In seguito, sarà possibile estendere l’ambito di utilizzo di questa funzionalità a tutti i contenuti web del KG attraverso l’uso di modelli di risposta alle domande a dominio aperto (ODQA).

La ricerca di risposte (/ ask)

Le risposte alle domande degli utenti vengono estratte attraverso un sistema di ricerca semantica dei contenuti.

In questo modo, possiamo attivare un algoritmo di classificazione che utilizza una rete neurale basata su trasformatori per classificare le domande in base a quanto sono “significative” in relazione alla query dell’utente.

Il caso d’uso si basa sul seguente flusso applicativo:

  • Il gestore del dialogo (NLU) identifica un intento che può essere soddisfatto dal contenuto delle FAQ;
  • La domanda dell’utente viene consegnata all’API di ricerca;
  • L’API di ricerca identifica la domanda-risposta più vicina;
  • Il risultato viene inviato al gestore del dialogo (NLU);
  • Il gestore del dialogo tramite ECSS invia la risposta all’utente finale.

Utilizziamo un’architettura scalabile: i due componenti principali sono la comprensione del linguaggio naturale (NLU – Natural Language Understanding) e una piattaforma di gestione del dialogo.

NLU si occupa di gestire la classificazione delle intenzioni, l’estrazione delle entità e il recupero delle risposte.

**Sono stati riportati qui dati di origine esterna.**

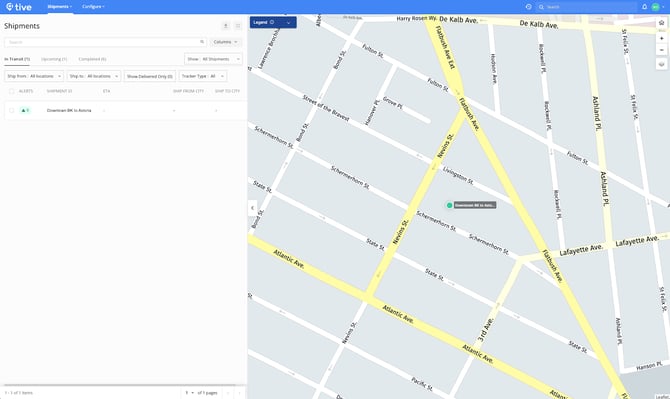This screenshot has height=399, width=670.
Task: Click the Shipments search input field
Action: pos(105,42)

Nel diagramma, è rappresentato come una pipeline NLU perché elabora le espressioni dell’utente utilizzando un modello NLU generato dalla pipeline addestrata.

Il componente di gestione del dialogo determina le seguenti azioni in una conversazione in base al contesto (le Dialogue Policies indicate nel diagramma).

Conclusioni

I Knowledge Graphs sono database molto potenti, e quando si tratta di costruire un’interfaccia conversazionale, si distinguono da altre tecnologie in termini di:

  • Velocità
  • Potenti interrelazioni tra i concetti 
  • Flessibilità 
  • Possibilità di aggiornare facilmente il grafico
  • Inclusione di una conoscenza potenzialmente illimitata 

L’obiettivo di qualsiasi bot è quello di fornire informazioni preziose e pertinenti agli utenti, adattandosi ad ogni contesto e richiesta. Ed è quello che fanno i Knowledge Graphs: si muovono e si adattano.

In un mondo di informazioni infinite, sii il bot potenziato da KG!